WRITTEN PROBLEM: Filter the data below to the lines that contain the string "width", and copy each of those lines.

MATERIAL FOR THE TASK:
───
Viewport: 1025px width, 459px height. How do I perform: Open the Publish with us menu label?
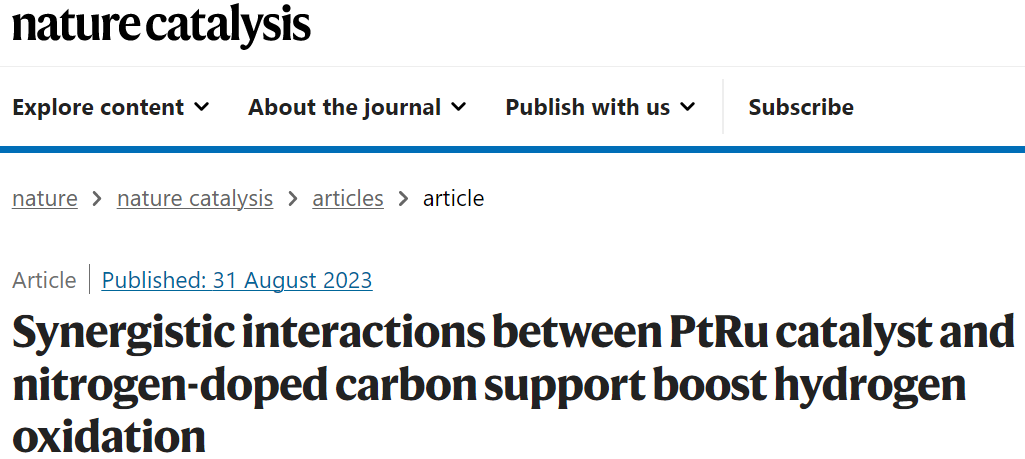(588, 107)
───
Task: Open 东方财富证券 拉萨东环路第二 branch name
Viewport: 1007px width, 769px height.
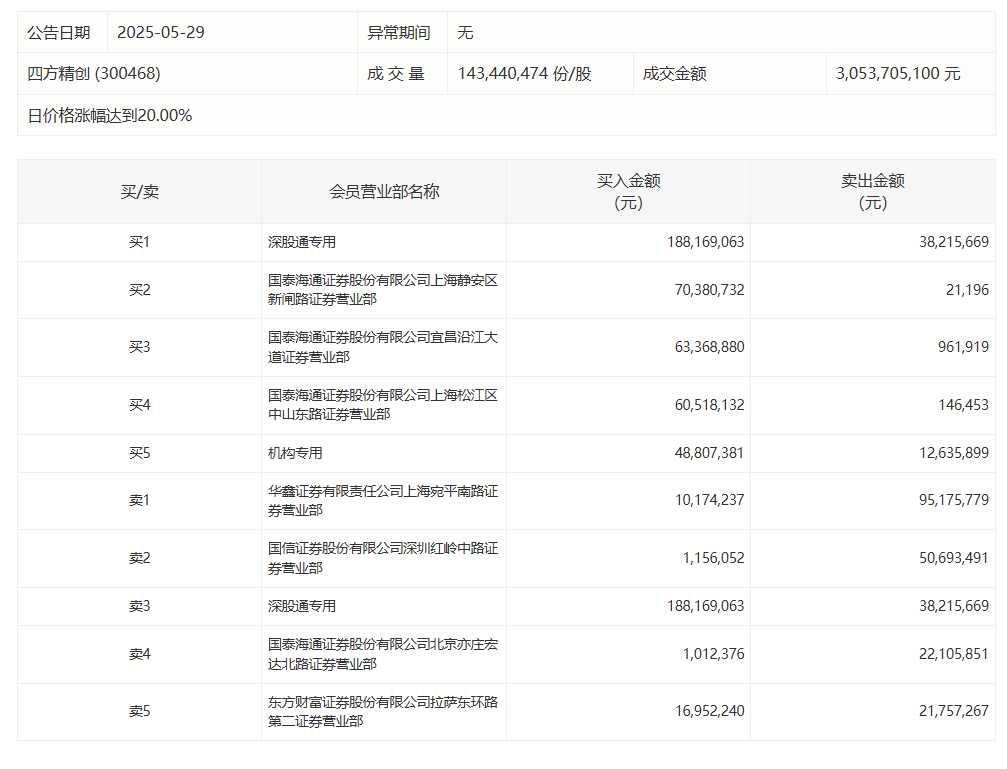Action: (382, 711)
───
WRITTEN RESPONSE:
Viewport: 1025px width, 459px height. How do I perform: Open the Publish with us menu label?
Viewport: 1007px width, 769px height.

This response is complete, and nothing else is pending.